S. 66. After the completion of the settlement, rectification of the Register may be ordered by the Land Court, subject to the law as to limitation of actions, either by annulling the registration or in such other manner as the Court thinks fit where the Court is satisfied that the registration of any person in respect of any right to land has been obtained by fraud or that a right recorded in the existing registers has been omitted or incorrectly set out in the register, provided that where a person has since the settlement acquired land in good faith and for value from a registered owner the Court shall not order a rectification of the register.

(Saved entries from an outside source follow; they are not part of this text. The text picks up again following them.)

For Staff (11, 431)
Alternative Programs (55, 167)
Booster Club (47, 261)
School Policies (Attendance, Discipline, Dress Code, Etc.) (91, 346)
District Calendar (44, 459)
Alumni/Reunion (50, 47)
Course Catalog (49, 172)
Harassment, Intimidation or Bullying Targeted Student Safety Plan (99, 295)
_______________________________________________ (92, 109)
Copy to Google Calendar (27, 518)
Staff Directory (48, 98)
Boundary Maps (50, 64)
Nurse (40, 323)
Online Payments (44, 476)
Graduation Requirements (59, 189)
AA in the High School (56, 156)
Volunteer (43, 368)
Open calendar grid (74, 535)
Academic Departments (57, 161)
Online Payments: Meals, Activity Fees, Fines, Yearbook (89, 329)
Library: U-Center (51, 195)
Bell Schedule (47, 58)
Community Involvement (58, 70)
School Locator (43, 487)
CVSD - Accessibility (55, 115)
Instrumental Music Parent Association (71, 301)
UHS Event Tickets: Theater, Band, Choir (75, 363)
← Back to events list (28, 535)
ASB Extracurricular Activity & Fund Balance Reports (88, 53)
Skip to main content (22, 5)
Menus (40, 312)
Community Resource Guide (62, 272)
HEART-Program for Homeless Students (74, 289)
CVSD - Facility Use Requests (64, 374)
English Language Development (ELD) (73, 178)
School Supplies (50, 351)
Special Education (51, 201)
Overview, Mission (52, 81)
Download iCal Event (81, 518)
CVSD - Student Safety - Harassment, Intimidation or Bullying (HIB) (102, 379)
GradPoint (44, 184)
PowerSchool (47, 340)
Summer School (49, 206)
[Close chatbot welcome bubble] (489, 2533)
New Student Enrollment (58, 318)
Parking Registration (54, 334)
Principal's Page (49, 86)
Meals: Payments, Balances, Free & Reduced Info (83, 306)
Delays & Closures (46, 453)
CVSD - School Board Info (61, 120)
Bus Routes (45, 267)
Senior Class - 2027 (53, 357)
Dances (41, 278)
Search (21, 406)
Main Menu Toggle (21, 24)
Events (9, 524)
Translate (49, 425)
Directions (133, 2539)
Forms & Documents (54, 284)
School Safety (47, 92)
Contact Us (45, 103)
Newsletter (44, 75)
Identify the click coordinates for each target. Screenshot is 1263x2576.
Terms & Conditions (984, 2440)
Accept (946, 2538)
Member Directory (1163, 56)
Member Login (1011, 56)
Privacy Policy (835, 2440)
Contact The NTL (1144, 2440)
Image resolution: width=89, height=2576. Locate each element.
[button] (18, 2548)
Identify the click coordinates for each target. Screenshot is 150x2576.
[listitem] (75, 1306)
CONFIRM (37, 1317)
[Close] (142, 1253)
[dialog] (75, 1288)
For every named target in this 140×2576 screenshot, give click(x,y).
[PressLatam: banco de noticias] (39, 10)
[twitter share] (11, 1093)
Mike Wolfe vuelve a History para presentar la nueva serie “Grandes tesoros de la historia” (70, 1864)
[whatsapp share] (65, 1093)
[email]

The argument of the plaintiffs was shortly : " Our title is on the existing register; that constitutes a presumption in our favour; our title was "omitted" from the new register, therefore there is a presumption in favour of our right to rectification." It can only be said that so to hold would be to eliminate for practical purposes the effect of S. 43, which, as in most provisions for the registration of title, is the keystone of the whole structure. Until the register is rectified the old title fails; and the register can only be rectified by showing that the entries on it are wrongly on it by fraud or mistake. "Omitted" in S. 66 means wrongly omitted, and the onus is quite plainly upon the party seeking rectification to show that the entry which is prima facie right ought not to be there. In the result the Land Court were wrong in placing the onus on the defendant, who was entitled to rely on his registered title until displaced. The only possible remedy appears to be the new trial ordered by the Supreme Court. The decision of the Judges of the Land Court was obviously vitiated by their misdirection of themselves as regards onus, and in view of the fact that there is only an appeal on a question of law and that the determination of the dispute appears to involve questions of fact as well as law, no other decision could be adopted. It is, of course, unfortunate that several days of the former trial should prove wasted. Possibly the parties may succeed in arranging that some at least of the evidence already given should be read at the new trial. But in any case a new trial appears inevitable. For the above reasons their Lordships will humbly advise His Majesty that the appeal be dismissed. The appellants must pay the costs of the appeal to His Majesty in Council.